▶ Task directions: Verbatim transcription with images omitted: return the entries below in full.

▶ Working data:
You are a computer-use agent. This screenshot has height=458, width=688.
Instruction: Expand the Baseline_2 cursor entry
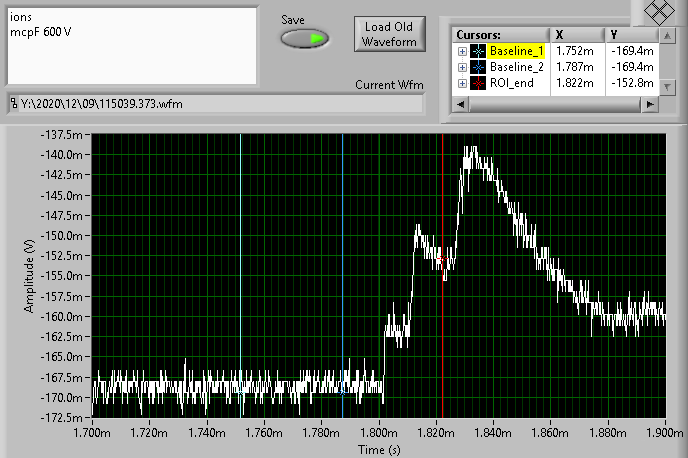[462, 68]
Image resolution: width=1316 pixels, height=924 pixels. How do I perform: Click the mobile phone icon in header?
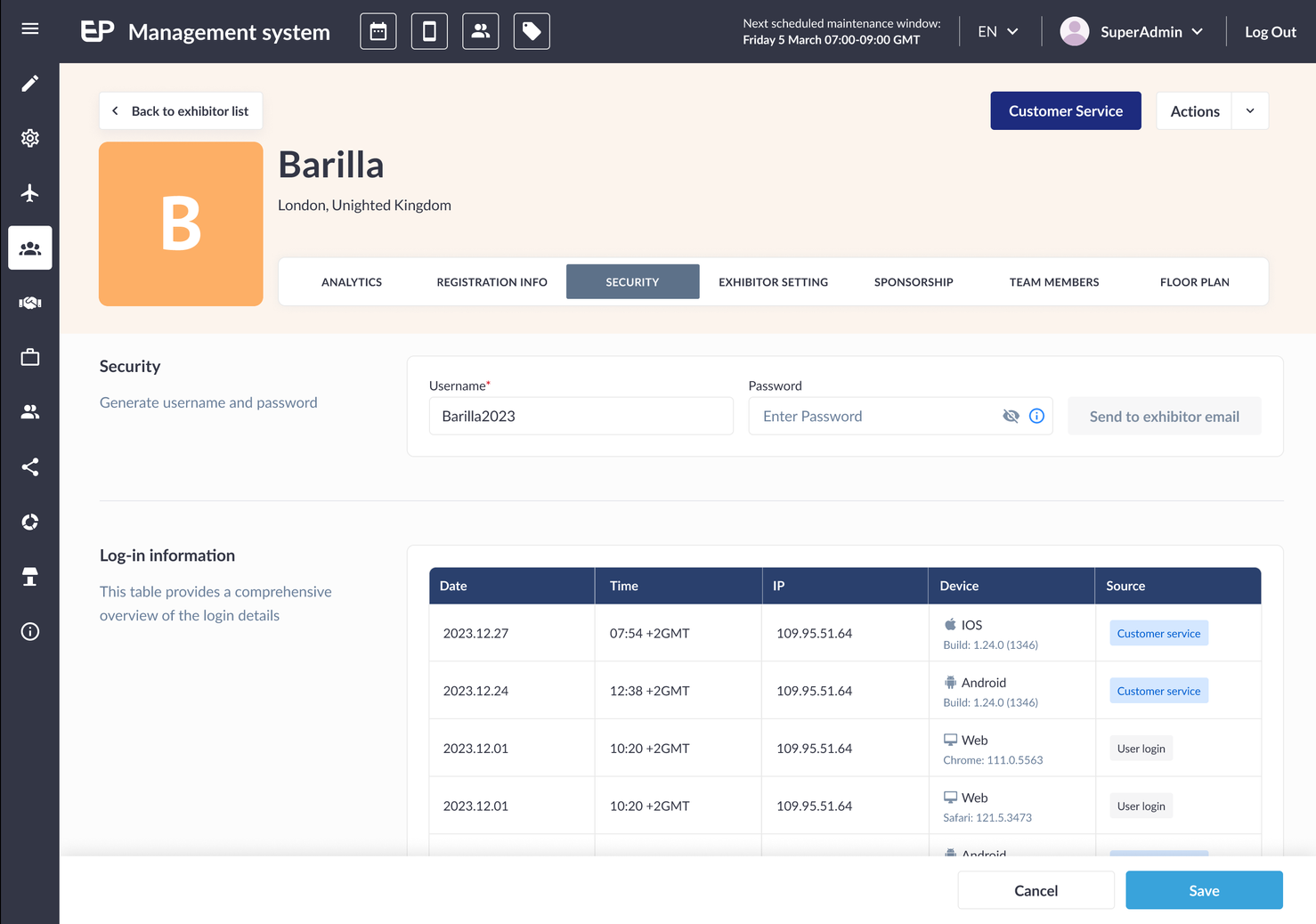(x=429, y=31)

▶ Answer:
You are a computer-use agent. This screenshot has height=458, width=688.
Instruction: Expand the Baseline_2 cursor entry
[462, 68]
Image resolution: width=1316 pixels, height=924 pixels. How do I perform: Click the mobile phone icon in header?
(x=429, y=31)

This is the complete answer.